Czy ta pompa ma coś wspólnego z czujnikiem ciśnienia oleju który znajduje się w pobliżu ?

Kiedyś pseudo-druciarz-frajer mechanik przy naprawie głowicy ( jak przeskoczył pasek ) coś narobił, że od tamtej pory świeciła kontrolka oleju oraz po miesiącu siadła ta pompa i była taka sama sytuacja jak dzisiaj. Mówił że tam coś spawał jakiś bolec czy coś w tej pompie, pare miesięcy po tym pojawiły się stuki na ciepłym silniku przy przyśpieszaniu i tak do dzisiaj denerwująco nawalało. Gdy siadły hamulce to w końcu przestało stukać ( jedyny plus tej awarii - wiem co to stukało :P ), więc obstawiam że te stuki wydawała ta pompa. W sumie już prędzej domyślałem się, że to może Vacum stuka bo widziałem chociażby na YT BMW TDS, z tym że tam stukało po odkręceniu korka wlewu oleju i nie było to aż tak głośne i metaliczne.

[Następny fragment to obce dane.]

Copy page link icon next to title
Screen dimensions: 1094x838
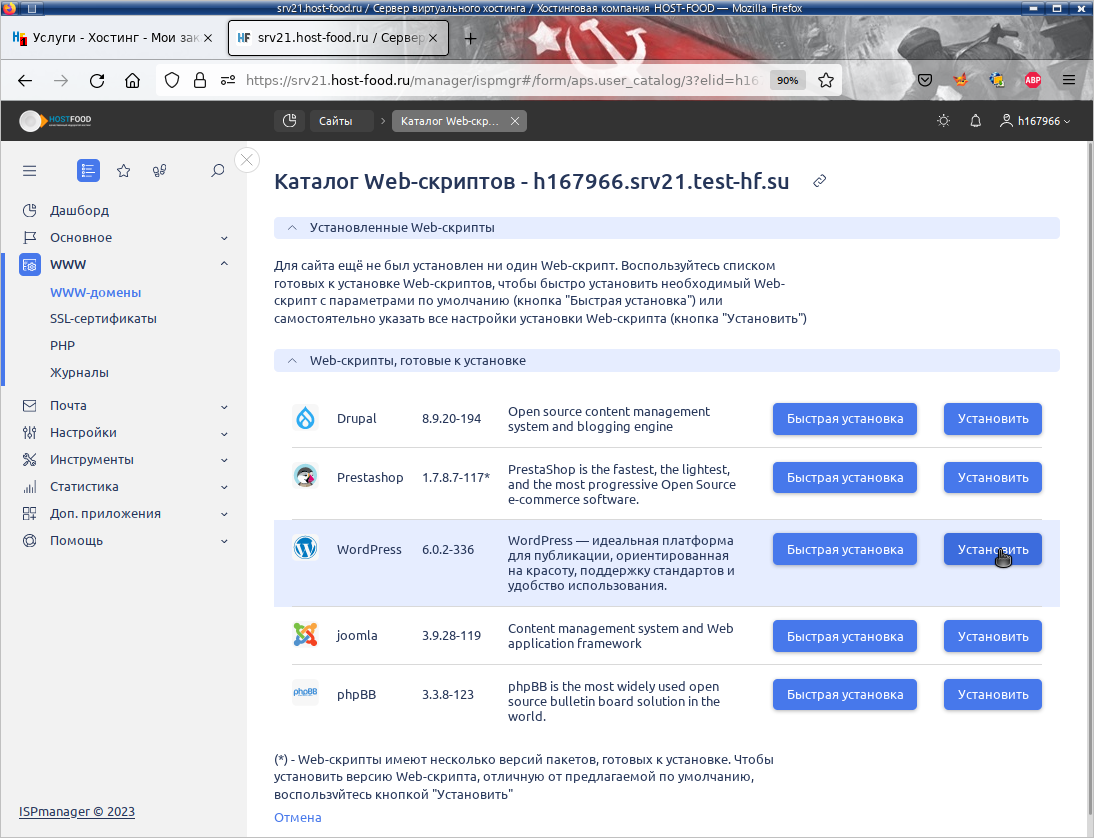[x=820, y=181]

Może ta pompa ma jakieś powiązania z czujnikiem ciśnienia oleju skoro jest blisko tej pompy ? Fajnie by było jakby w końcu świeciła tak jak dawniej...
Chyba że coś dupek nacudował tak że nic jej nie pomoże bez ściągania głowicy...

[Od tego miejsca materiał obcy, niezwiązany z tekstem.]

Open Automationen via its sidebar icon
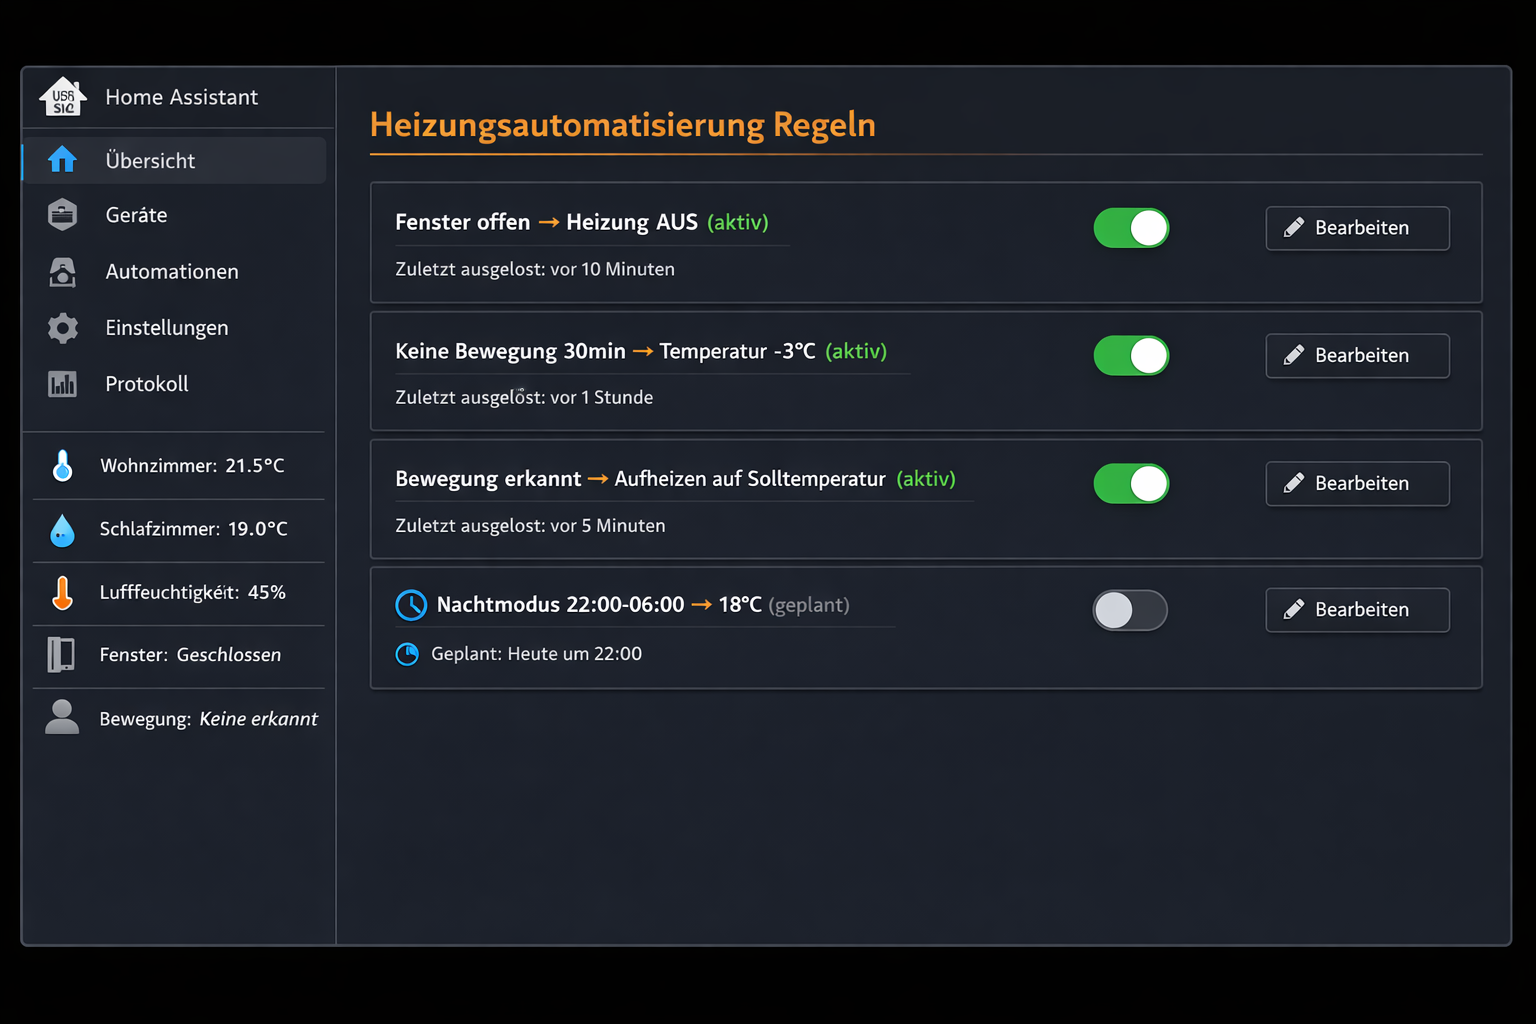Image resolution: width=1536 pixels, height=1024 pixels. tap(62, 271)
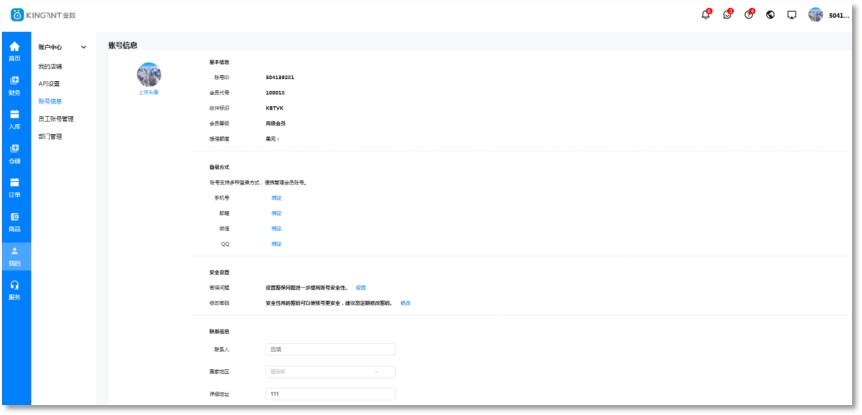Go to 财务 finance section in sidebar
Screen dimensions: 862x415
[15, 85]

Proszę o pomoc bo w poniedziałek wyruszam na poszukiwania "nowej" pompy, żebym wiedział na co zwrócić uwagę jak dostanę taką w ręce.

: 07 lis 2011, 00:04
autor: WieSiu
nikt nie pomoze ?

: 07 lis 2011, 19:29
autor: mateusz_175
WieSiu pisze:nikt nie pomoze ?
No właśnie :( ?
Nikt nigdy nie wymieniał takiej pompy :P ?

: 07 lis 2011, 20:51
autor: Jamszoł
Nie przypominam sobie aby ktoś na forum się tym chwalił aaa

: 07 lis 2011, 21:02
autor: kris
mateusz_175, nigdy przy tym nie grzebałem,może to ci pomoze ;)

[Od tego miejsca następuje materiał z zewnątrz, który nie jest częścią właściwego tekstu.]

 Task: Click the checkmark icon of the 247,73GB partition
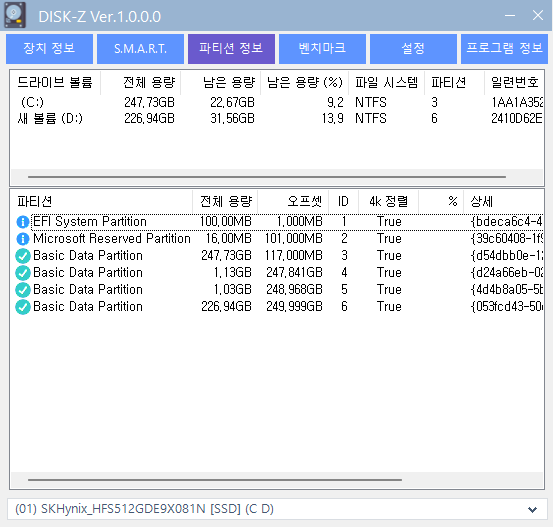(23, 256)
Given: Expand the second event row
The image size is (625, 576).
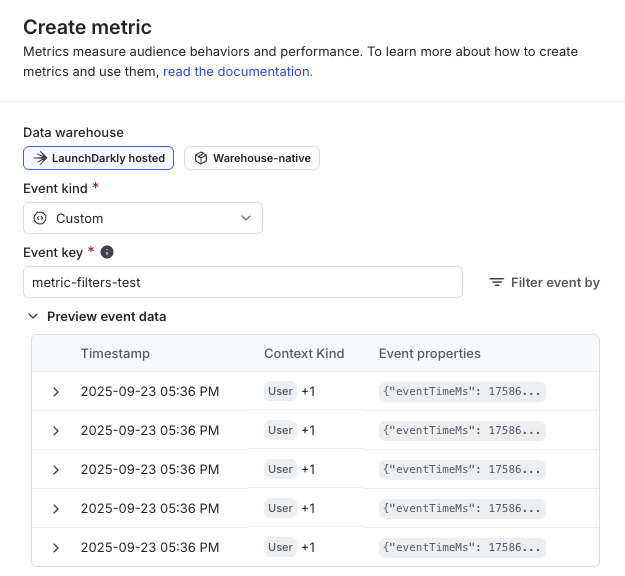Looking at the screenshot, I should tap(56, 431).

http://forum.samnaprawiam.com/podwozie- ... -vt303.htm

: 08 lis 2011, 20:25
autor: mateusz_175
kris2629 pisze:mateusz_175, nigdy przy tym nie grzebałem,może to ci pomoze ;)

http://forum.samnaprawiam.com/podwozie- ... -vt303.htm
To jest Kris2629 pompa hamulcowa, serwo :).
Mi nawaliła pompa Vacum, one są chyba tylko w Dieslach ( nie wszystkich ), w benzynie tego nie widziałem, chyba nie mają tego.

Obrazek
Ta pompa to to czarne coś przykręcone do głowicy, wychodzi z niej wąż który idzie do serwa.
Dokładnie to takie coś :
http://allegro.pl/pompa-vacum-ford-esco ... 73947.html

No nic, auto narazie stoi unieruchomione, może w czwartek będę miał czas to pojeżdżę popytać za tą pompą, jak nic nie znajdę to kupię od Zsmartiego :)

: 08 lis 2011, 20:42
autor: Jamszoł
Napiszę tyle co pamiętam
Jak będziesz kupował używkę to zakręć kułkiem a palec trzymaj na otworze ssącym - ma zrobić się podciśnienie , będziesz czół jak Ci palec wciąga
Podciśnienie powinno się trochę utrzymywać , czyli po przekręceniu kółkiem i puszczeniu palca po jakiejś pół minucie - powinno być jeszcze trochę podciśnienia
Wtedy pompa jest bardzo dobra
Dobra jest wtedy , gdy po przekręceniu kółkiem podciśnienie utrzyma się dłużej niż 5-10 s
Pompa jet w miarę , jak w ogóle robi podciśnienie
Poza tym jak złapiesz za pompę i kółko - kółko nie może mieć luzu na boki ale to ogólnie wiadomo.
Benzyniaki nie mają tej pompy bo za pompę robi kolektor ssący

: 08 lis 2011, 20:49
autor: mateusz_175
Jamszoł pisze:

Benzyniaki nie mają tej pompy bo za pompę robi kolektor ssący
Właśnie zauważyłem to kiedyś, w sumie to dobre, nie ma co nawalić, ciekawe czemu w Dieslu nie zrobili na kolektorze ssącym :P
Jamszoł pisze:Napiszę tyle co pamiętam
Jak będziesz kupował używkę to zakręć kułkiem a palec trzymaj na otworze ssącym - ma zrobić się podciśnienie , będziesz czół jak Ci palec wciąga
Podciśnienie powinno się trochę utrzymywać , czyli po przekręceniu kółkiem i puszczeniu palca po jakiejś pół minucie - powinno być jeszcze trochę podciśnienia
Wtedy pompa jest bardzo dobra
Dobra jest wtedy , gdy po przekręceniu kółkiem podciśnienie utrzyma się dłużej niż 5-10 s
Pompa jet w miarę , jak w ogóle robi podciśnienie
Poza tym jak złapiesz za pompę i kółko - kółko nie może mieć luzu na boki ale to ogólnie wiadomo.
Dzięki Jamszoł, o coś takiego właśnie mi chodziło, jak mam sprawdzić tą nową pompę żebym nie kupił padła :).
Moja pompa właśnie w ogóle nie wytwarza ciśnienia przykładając palec do węża który idzie do serwa.
Nie wiedziałem właśnie jak ona jest napędzana, czy jakiś wirnik czy co, teraz będę wiedział na co zwrócić uwagę :)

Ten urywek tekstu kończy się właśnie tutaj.